To begin with, we will select data from our technology stocks DataFrame. In this DataFrame, the data
attribute, combined with the name
attribute makes up the label. The label uniquely identifies each element of the data.
tech.head(10)
For example, let us say we want to find out the opening price for Google on January 1st, 2014. In other words, we will take the first day that we have in the DataFrame and retrieve the closing price of January 2nd, 2014.
Using the loc indexer
- STEP 1: Isolate the full dataset for that particular date, which is the outer label.
tech.loc['2014-01-02']
- STEP 2: Extract the data for Google. This gives us a series containing all the values for Google at that date.

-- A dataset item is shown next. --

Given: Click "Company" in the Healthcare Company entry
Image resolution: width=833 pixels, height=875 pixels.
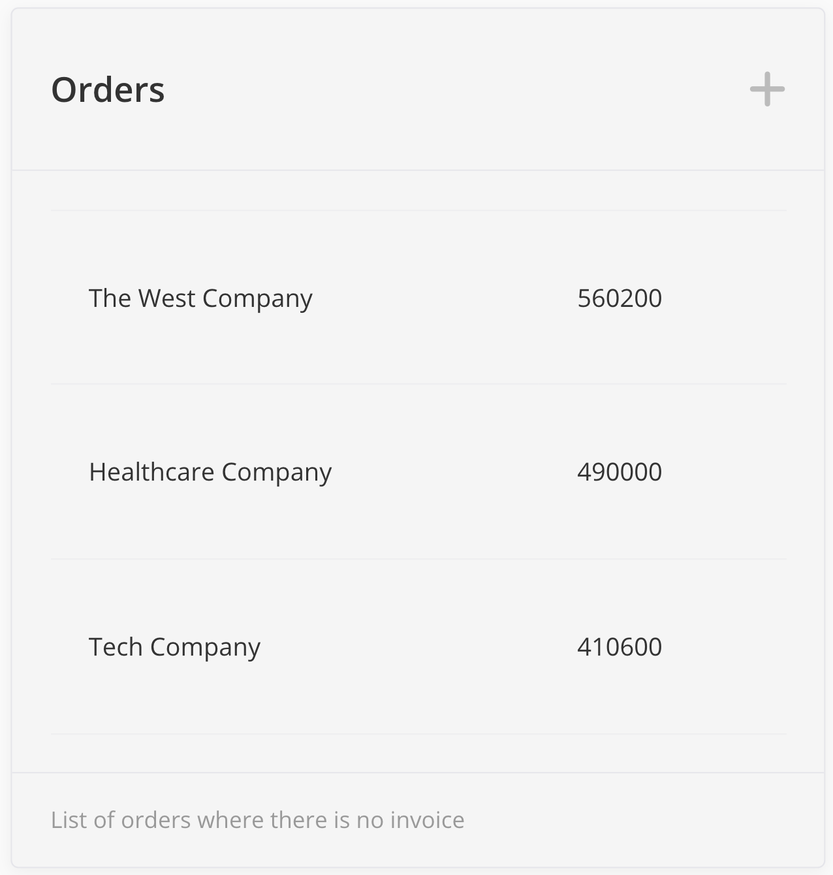Looking at the screenshot, I should point(276,472).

tech.loc['2014-01-02', 'GOOGL']
# Output
month 1
year 2014
day 2
open 557.73
close 556.56
high 558.88
low 554.13
volume 1822719
volume_type medium
Name: (2014-01-02, GOOGL), dtype: object
- STEP 3: Append the
close
attribute in the given query to retrieve the closing price for the date. Hence, we get the closing price that was required.
tech.loc['2014-01-02', 'GOOGL'].close
# Output
556.56
Using the label in the loc indexer
Another method to accomplish the same result is to use the label that we have created. We can pass both the outer and inner labels of our DataFrame as a tuple to the loc
indexer.
This will result in the seclusion of Google values at that particular date. Further, we will pass the close
attribute for the desired output.
tech.loc[('2014-01-02', 'GOOGL'), 'close']
# Output
556.56
The iloc
indexer does not consider the hierarchy of the data structure. This means that it won’t pay heave to whether the DataFrame has been created using multi-indexing or not. However, the loc
indexer cares for the structure of the DataFrame.
Using the iloc indexer
If the same output needs to be generated using the iloc
method, we can simply pass in the ordinal positions of the value to be retrieved as parameters.
tech.iloc[2,4]
# Output
556.56
Indexing Ranges and Slices
We looked at some ways to select values from a multi-index DataFrame, specifically by label or position, building on that knowledge, we will take a look at extracting sequences of slices of values.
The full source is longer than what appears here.